# [Rows on where targets appear]
>>
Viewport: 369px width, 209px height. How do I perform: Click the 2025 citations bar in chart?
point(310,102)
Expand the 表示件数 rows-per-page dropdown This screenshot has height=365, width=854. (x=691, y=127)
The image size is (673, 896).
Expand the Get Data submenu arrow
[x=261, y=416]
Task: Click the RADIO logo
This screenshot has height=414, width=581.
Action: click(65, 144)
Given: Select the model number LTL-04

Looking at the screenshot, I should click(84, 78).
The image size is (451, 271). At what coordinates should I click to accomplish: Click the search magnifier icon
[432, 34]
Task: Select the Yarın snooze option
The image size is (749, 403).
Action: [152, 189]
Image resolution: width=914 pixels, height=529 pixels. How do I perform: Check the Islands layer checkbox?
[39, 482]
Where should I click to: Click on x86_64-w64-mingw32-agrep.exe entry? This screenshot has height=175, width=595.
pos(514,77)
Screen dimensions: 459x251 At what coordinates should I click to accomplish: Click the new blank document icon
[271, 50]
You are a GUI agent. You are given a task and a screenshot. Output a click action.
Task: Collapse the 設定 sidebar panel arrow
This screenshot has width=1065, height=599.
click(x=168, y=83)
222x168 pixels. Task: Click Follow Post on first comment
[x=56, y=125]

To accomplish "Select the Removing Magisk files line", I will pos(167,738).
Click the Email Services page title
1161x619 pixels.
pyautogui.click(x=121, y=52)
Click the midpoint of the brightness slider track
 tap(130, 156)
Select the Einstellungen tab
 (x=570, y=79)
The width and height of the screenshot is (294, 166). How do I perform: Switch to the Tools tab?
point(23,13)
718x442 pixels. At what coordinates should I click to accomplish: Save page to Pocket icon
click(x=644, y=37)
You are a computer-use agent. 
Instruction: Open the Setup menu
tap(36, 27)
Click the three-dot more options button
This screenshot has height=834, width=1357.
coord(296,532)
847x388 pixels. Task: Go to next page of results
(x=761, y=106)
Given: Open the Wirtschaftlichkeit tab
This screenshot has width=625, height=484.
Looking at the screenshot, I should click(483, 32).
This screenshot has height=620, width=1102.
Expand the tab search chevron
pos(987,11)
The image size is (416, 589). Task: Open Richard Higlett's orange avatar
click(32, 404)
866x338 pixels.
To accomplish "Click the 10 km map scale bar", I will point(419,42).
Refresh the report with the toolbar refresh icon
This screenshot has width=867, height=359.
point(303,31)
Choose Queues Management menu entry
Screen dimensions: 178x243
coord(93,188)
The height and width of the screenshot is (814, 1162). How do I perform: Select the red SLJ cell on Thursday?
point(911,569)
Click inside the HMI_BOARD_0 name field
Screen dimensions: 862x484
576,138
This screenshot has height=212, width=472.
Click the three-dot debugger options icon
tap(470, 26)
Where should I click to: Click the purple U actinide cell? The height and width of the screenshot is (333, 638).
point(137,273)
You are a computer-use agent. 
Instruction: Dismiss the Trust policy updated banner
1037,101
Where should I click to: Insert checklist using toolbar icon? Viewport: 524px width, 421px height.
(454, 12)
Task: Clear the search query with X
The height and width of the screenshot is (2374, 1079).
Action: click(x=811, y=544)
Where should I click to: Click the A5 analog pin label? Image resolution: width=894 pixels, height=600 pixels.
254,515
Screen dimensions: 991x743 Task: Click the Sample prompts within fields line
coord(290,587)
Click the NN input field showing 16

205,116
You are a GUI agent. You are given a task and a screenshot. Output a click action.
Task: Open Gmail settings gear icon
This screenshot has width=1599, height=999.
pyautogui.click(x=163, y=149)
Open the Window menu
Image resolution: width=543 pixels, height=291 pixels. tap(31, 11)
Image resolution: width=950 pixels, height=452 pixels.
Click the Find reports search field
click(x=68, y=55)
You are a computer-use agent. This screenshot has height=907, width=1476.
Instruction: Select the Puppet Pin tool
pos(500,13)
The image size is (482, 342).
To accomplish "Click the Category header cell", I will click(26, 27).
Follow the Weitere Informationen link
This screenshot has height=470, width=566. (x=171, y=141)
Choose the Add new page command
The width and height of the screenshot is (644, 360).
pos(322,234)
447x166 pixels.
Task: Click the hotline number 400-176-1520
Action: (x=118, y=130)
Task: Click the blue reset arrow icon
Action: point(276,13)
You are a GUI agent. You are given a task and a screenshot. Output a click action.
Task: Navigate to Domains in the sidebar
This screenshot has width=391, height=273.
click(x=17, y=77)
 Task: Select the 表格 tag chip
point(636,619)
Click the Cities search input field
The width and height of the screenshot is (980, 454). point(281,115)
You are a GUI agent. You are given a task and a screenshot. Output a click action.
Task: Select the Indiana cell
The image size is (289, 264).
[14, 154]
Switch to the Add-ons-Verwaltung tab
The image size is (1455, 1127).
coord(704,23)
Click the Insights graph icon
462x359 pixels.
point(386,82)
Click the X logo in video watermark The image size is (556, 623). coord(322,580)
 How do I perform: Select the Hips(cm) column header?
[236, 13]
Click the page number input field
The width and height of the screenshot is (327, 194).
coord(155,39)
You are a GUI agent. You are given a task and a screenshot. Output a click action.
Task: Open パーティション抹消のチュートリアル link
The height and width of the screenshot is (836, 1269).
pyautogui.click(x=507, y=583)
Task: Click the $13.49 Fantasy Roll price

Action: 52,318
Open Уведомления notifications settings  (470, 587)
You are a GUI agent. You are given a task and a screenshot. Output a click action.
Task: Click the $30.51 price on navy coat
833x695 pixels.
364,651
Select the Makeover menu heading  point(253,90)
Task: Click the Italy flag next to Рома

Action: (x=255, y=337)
<<
Please copy all of the data above word for word, keeping every line.

# [EXPECTED ANSWER]
Viewport: 369px width, 209px height. How do I perform: Click the 2025 citations bar in chart?
point(310,102)
Expand the 表示件数 rows-per-page dropdown This screenshot has height=365, width=854. (x=691, y=127)
The image size is (673, 896).
Expand the Get Data submenu arrow
[x=261, y=416]
Task: Click the RADIO logo
This screenshot has height=414, width=581.
Action: click(65, 144)
Given: Select the model number LTL-04

Looking at the screenshot, I should click(84, 78).
The image size is (451, 271). At what coordinates should I click to accomplish: Click the search magnifier icon
[432, 34]
Task: Select the Yarın snooze option
The image size is (749, 403).
Action: [152, 189]
Image resolution: width=914 pixels, height=529 pixels. How do I perform: Check the Islands layer checkbox?
[39, 482]
Where should I click to: Click on x86_64-w64-mingw32-agrep.exe entry? This screenshot has height=175, width=595.
pos(514,77)
Screen dimensions: 459x251 At what coordinates should I click to accomplish: Click the new blank document icon
[271, 50]
You are a GUI agent. You are given a task and a screenshot. Output a click action.
Task: Collapse the 設定 sidebar panel arrow
This screenshot has width=1065, height=599.
click(x=168, y=83)
222x168 pixels. Task: Click Follow Post on first comment
[x=56, y=125]

To accomplish "Select the Removing Magisk files line", I will pos(167,738).
Click the Email Services page title
1161x619 pixels.
pyautogui.click(x=121, y=52)
Click the midpoint of the brightness slider track
 tap(130, 156)
Select the Einstellungen tab
 (x=570, y=79)
The width and height of the screenshot is (294, 166). How do I perform: Switch to the Tools tab?
point(23,13)
718x442 pixels. At what coordinates should I click to accomplish: Save page to Pocket icon
click(x=644, y=37)
You are a computer-use agent. 
Instruction: Open the Setup menu
tap(36, 27)
Click the three-dot more options button
This screenshot has height=834, width=1357.
coord(296,532)
847x388 pixels. Task: Go to next page of results
(x=761, y=106)
Given: Open the Wirtschaftlichkeit tab
This screenshot has width=625, height=484.
Looking at the screenshot, I should click(483, 32).
This screenshot has height=620, width=1102.
Expand the tab search chevron
pos(987,11)
The image size is (416, 589). Task: Open Richard Higlett's orange avatar
click(32, 404)
866x338 pixels.
To accomplish "Click the 10 km map scale bar", I will point(419,42).
Refresh the report with the toolbar refresh icon
This screenshot has width=867, height=359.
point(303,31)
Choose Queues Management menu entry
Screen dimensions: 178x243
coord(93,188)
The height and width of the screenshot is (814, 1162). How do I perform: Select the red SLJ cell on Thursday?
point(911,569)
Click inside the HMI_BOARD_0 name field
Screen dimensions: 862x484
576,138
This screenshot has height=212, width=472.
Click the three-dot debugger options icon
tap(470, 26)
Where should I click to: Click the purple U actinide cell? The height and width of the screenshot is (333, 638).
point(137,273)
You are a computer-use agent. 
Instruction: Dismiss the Trust policy updated banner
1037,101
Where should I click to: Insert checklist using toolbar icon? Viewport: 524px width, 421px height.
(454, 12)
Task: Clear the search query with X
The height and width of the screenshot is (2374, 1079).
Action: click(x=811, y=544)
Where should I click to: Click the A5 analog pin label? Image resolution: width=894 pixels, height=600 pixels.
254,515
Screen dimensions: 991x743 Task: Click the Sample prompts within fields line
coord(290,587)
Click the NN input field showing 16

205,116
You are a GUI agent. You are given a task and a screenshot. Output a click action.
Task: Open Gmail settings gear icon
This screenshot has width=1599, height=999.
pyautogui.click(x=163, y=149)
Open the Window menu
Image resolution: width=543 pixels, height=291 pixels. tap(31, 11)
Image resolution: width=950 pixels, height=452 pixels.
Click the Find reports search field
click(x=68, y=55)
You are a computer-use agent. This screenshot has height=907, width=1476.
Instruction: Select the Puppet Pin tool
pos(500,13)
The image size is (482, 342).
To accomplish "Click the Category header cell", I will click(26, 27).
Follow the Weitere Informationen link
This screenshot has height=470, width=566. (x=171, y=141)
Choose the Add new page command
The width and height of the screenshot is (644, 360).
pos(322,234)
447x166 pixels.
Task: Click the hotline number 400-176-1520
Action: (x=118, y=130)
Task: Click the blue reset arrow icon
Action: point(276,13)
You are a GUI agent. You are given a task and a screenshot. Output a click action.
Task: Navigate to Domains in the sidebar
This screenshot has width=391, height=273.
click(x=17, y=77)
 Task: Select the 表格 tag chip
point(636,619)
Click the Cities search input field
The width and height of the screenshot is (980, 454). point(281,115)
You are a GUI agent. You are given a task and a screenshot. Output a click action.
Task: Select the Indiana cell
The image size is (289, 264).
[14, 154]
Switch to the Add-ons-Verwaltung tab
The image size is (1455, 1127).
coord(704,23)
Click the Insights graph icon
462x359 pixels.
point(386,82)
Click the X logo in video watermark The image size is (556, 623). coord(322,580)
 How do I perform: Select the Hips(cm) column header?
[236, 13]
Click the page number input field
The width and height of the screenshot is (327, 194).
coord(155,39)
You are a GUI agent. You are given a task and a screenshot. Output a click action.
Task: Open パーティション抹消のチュートリアル link
The height and width of the screenshot is (836, 1269).
pyautogui.click(x=507, y=583)
Task: Click the $13.49 Fantasy Roll price

Action: 52,318
Open Уведомления notifications settings  (470, 587)
You are a GUI agent. You are given a task and a screenshot. Output a click action.
Task: Click the $30.51 price on navy coat
833x695 pixels.
364,651
Select the Makeover menu heading  point(253,90)
Task: Click the Italy flag next to Рома

Action: (x=255, y=337)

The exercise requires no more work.